Cover of Cheryl Crane's memoir, DETOUR.

[2] Obviously, nobody but Cheryl Crane, Lana Turner, and the deceased Johnny Stompanato, will ever know what really happened. But the standard Hollywood gossip and movie-magazine narrative was that Lana killed Johnny, and underage Cheryl took the fall for it, because she wouldn't get an adult sentence. Speaking of Harold Robbins, this was also the brazenly-stolen plot of his novel and subsequent movie Where Love Has Gone (1964), starring Susan Hayward as the Lana character (named Valerie) and Joey Heatherton as the Cheryl character (named Danielle). Heatherton, Stanley Kubrick's smoldering first choice for the role of LOLITA (Joey's dad said no), is perfect as an early-60s, juvenile delinquent-temptress, while Susan Hayward delivers one of those trademark threatening-to-boil-over performances of hers. (She's no Lana, but Joey is worth the movie.) In Cheryl Crane's biography DETOUR (yes, I just happen to have a copy of the book right HERE, she said, embarrassed), Cheryl dutifully repeats the legal version of events and I don't believe it for a minute. But the photos in the book are GREAT!

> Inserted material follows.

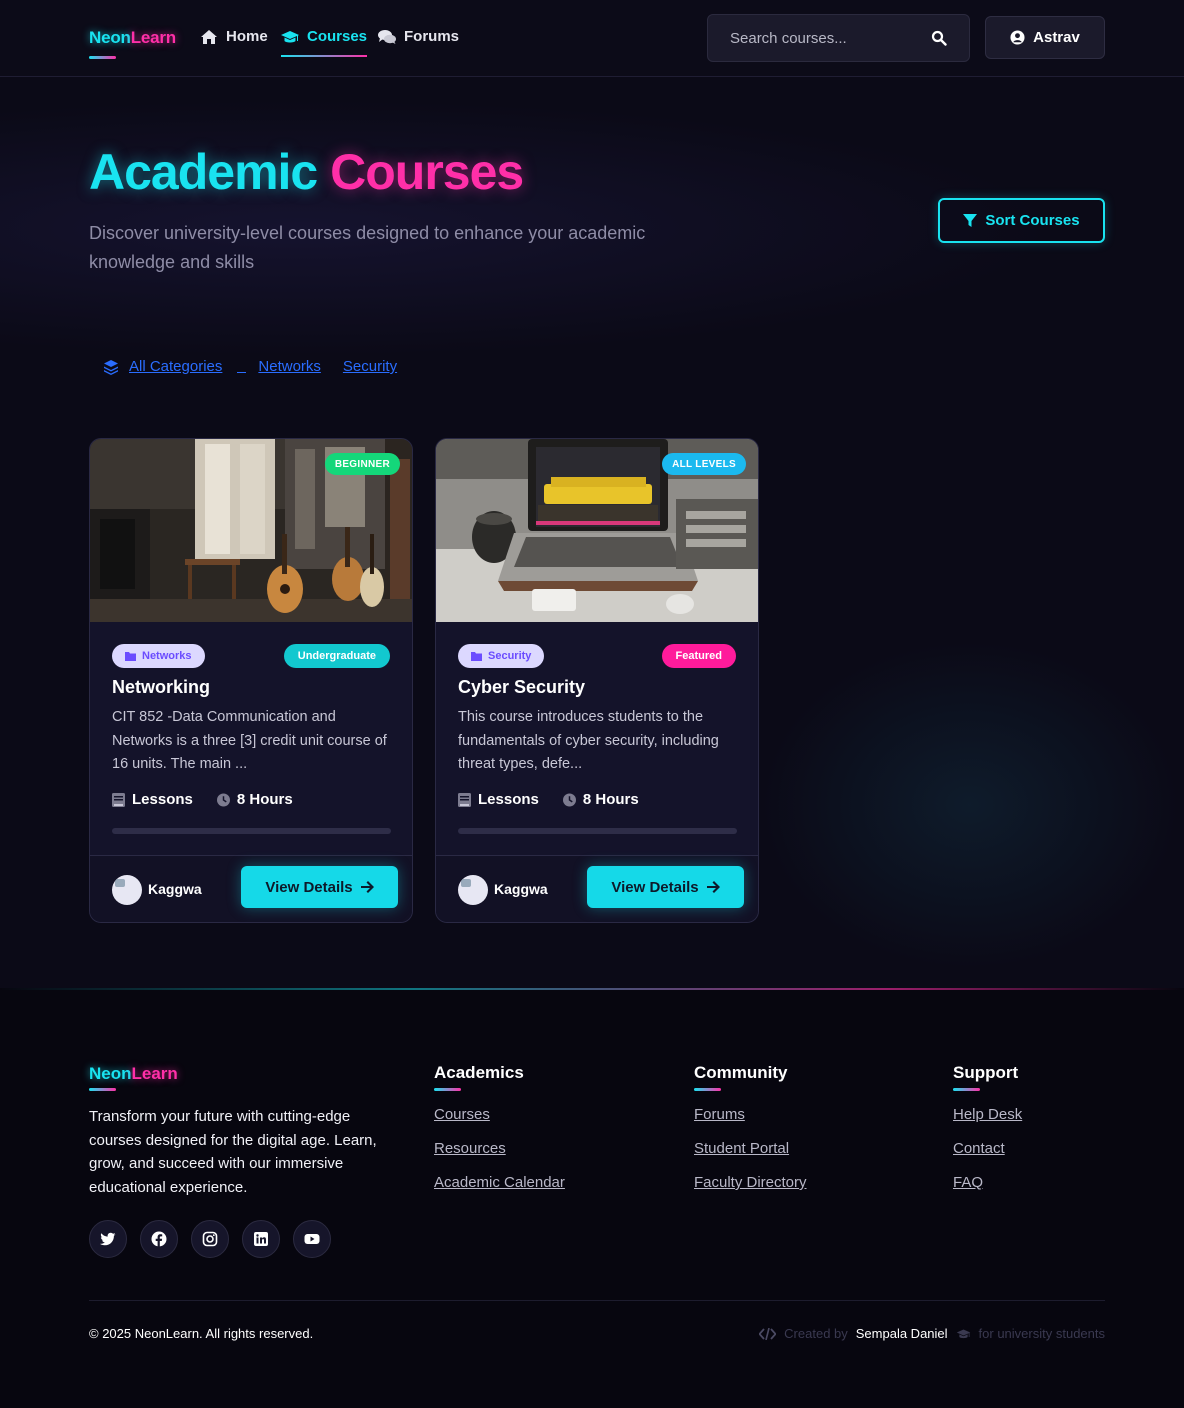 Image resolution: width=1184 pixels, height=1408 pixels. What do you see at coordinates (988, 1135) in the screenshot?
I see `footer-col-support: Support Help Desk Contact FAQ` at bounding box center [988, 1135].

[3] Sandra Dee's delicate, wispy frame, once lauded in the coveted role of GIDGET, now causes me to wince, since I know (from reading DREAM LOVERS) that she had a harsh, world-class, Hollywood-style eating disorder. Her stage-mother had her injected with all manner of bizarre shit. (As I stated in my comments on this thread, I have long refused to watch the biopic of Bobby Darren, BEYOND THE SEA, because I heard it trashed his devoted wife Sandra Dee. And besides: KATE BOSWORTH?!? Not hardly.)

[4] Both had been considered for Elia Kazan's PINKY (1949), also about a biracial woman passing as white, but studios went with (decidedly lukewarm) Jeanne Crain, for box-office appeal. In the first IMITATION OF LIFE, Kohner's character was played by African-American actress Fredi Washington.

[5] The entire bang-up finale of IMITATION OF LIFE; Annie's death, Mahalia Jackson, the grand, over-the-top funeral, Sarah-Jane throwing herself on the casket in hysterics, is available on YouTube.